Qui il secondo video di Venezia
Il successo nasce dall’aprire le conoscenza scientifiche a tutti gli addetti ai lavori.
Abbiamo visto lontano, quando abbiamo sollevato il problema della trasparenza dei dati. Senza la banca dati non sarebbe stato possibile avere tutti questi dati sul virus, ha detto all’ANSA Ilaria Capua, che nel 2006 ha lanciato sulle maggiori riviste scientifiche internazionali l’appello a mettere in comune i dati in un’unica banca dati. Ci sono voluti due anni per allestirla e sostituire cosà la banca ad accesso riservato utilizzata dall’Organizzazione Mondiale della Sanità.
La banca Gisaid è attiva dall’agosto scorso e contiene migliaia di sequenze genetiche di virus dell’influenza animali e umani: un archivio unico al mondo, gestito dall’Istituto svizzero di bioinformatica, una fondazione accademica nata nel 1998. Una volta sequenziato il virus dell’influenza dei suini, spiega Ilaria Capua, i Centri statunitensi per il controllo delle malattie hanno immesso la sequenza in Gisaid: grazie a tutte le altre informazioni già contenute nella banca abbiamo confrontato la nuova sequenza con le altre e abbiamo capito da dove arrivavano i geni e individuato la resistenza gli antivirali.

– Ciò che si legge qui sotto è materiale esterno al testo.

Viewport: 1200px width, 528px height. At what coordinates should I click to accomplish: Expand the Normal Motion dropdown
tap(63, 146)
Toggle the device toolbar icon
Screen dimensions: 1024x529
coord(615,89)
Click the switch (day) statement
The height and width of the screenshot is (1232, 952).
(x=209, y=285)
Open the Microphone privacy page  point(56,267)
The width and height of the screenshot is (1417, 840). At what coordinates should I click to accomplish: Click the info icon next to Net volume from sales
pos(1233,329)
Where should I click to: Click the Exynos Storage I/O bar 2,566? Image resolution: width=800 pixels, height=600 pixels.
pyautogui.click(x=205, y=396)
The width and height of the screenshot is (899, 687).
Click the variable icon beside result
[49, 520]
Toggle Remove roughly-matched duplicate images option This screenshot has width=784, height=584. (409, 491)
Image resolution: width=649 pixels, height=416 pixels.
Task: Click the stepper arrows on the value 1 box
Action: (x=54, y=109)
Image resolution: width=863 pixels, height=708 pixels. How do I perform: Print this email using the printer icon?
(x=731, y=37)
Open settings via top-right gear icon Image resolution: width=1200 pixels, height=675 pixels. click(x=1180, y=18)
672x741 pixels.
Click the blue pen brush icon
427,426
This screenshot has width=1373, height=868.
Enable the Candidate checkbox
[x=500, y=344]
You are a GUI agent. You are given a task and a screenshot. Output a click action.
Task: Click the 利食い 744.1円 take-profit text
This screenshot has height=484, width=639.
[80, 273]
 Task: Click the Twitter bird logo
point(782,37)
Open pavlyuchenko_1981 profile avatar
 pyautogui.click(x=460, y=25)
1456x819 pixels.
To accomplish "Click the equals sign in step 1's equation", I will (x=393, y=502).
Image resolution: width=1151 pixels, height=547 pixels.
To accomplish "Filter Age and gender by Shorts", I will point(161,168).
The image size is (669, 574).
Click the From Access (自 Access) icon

Ilaria Capua è una delle paladine della scienza Open Source, è una delle cinque Revolutionaries Minds
Una delle cinque “Revolutionary Minds” di Seed Magazine – quello dei www.scienceblogs.com – è la virologa dell’Istituto zooprofilattico sperimentale delle Venezie che ha teorizzato il concetto ”One Health”: umani, animali, ambiente, la salute è una. La rivoluzione sta nell’averlo applicato con GISAID e, a furia di rampogne nei vertici internazionali, nell’aver costretto gli specialisti in zoonosi trasmesse agli umani, cioè i medici, a parlare con gli specialisti delle zoonosi, cioè i veterinari.
A posteriori, sembra l’uovo di Colombo . Eppure non s’erano mai incontrati per darsi strumenti e progetti comuni. Per fortuna, un anno fa la Fao, l’Oie e l’Oms hanno chiesto a Ilaria di organizzare un worskhop congiunto.